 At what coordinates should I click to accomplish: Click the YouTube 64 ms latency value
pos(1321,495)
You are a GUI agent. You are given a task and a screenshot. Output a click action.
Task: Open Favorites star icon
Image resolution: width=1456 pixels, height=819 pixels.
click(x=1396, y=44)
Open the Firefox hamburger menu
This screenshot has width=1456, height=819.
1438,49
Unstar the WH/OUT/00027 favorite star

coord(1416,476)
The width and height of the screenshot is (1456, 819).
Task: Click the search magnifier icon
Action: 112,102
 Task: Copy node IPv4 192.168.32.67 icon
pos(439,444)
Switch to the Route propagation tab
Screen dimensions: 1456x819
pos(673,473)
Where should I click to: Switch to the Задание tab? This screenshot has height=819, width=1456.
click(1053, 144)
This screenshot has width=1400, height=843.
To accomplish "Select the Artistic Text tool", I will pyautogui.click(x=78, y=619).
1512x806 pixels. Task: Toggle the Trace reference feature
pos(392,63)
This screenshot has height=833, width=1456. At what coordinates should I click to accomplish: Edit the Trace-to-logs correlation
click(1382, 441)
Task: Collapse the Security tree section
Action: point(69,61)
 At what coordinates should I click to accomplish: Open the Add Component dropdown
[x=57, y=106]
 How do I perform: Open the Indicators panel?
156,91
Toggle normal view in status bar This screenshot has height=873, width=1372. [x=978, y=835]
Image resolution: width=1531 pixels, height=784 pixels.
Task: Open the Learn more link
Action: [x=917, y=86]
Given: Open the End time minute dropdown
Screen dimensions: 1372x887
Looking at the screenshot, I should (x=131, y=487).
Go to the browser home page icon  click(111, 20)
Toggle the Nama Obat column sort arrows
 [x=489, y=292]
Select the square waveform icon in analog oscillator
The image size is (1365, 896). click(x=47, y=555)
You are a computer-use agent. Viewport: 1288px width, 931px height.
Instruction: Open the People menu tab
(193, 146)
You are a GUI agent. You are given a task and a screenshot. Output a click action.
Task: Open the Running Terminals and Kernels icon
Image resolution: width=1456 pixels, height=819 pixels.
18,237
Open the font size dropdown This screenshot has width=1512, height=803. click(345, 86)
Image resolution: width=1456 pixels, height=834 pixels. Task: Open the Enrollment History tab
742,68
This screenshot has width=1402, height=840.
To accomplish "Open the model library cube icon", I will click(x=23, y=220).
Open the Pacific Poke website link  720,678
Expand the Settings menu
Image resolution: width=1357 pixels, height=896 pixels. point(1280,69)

## What is being asked
Whenever the word "will" shows up in a line of the entries, copy that line.

## Your response
To accomplish "Select the Artistic Text tool", I will pyautogui.click(x=78, y=619).
To accomplish "Open the model library cube icon", I will click(x=23, y=220).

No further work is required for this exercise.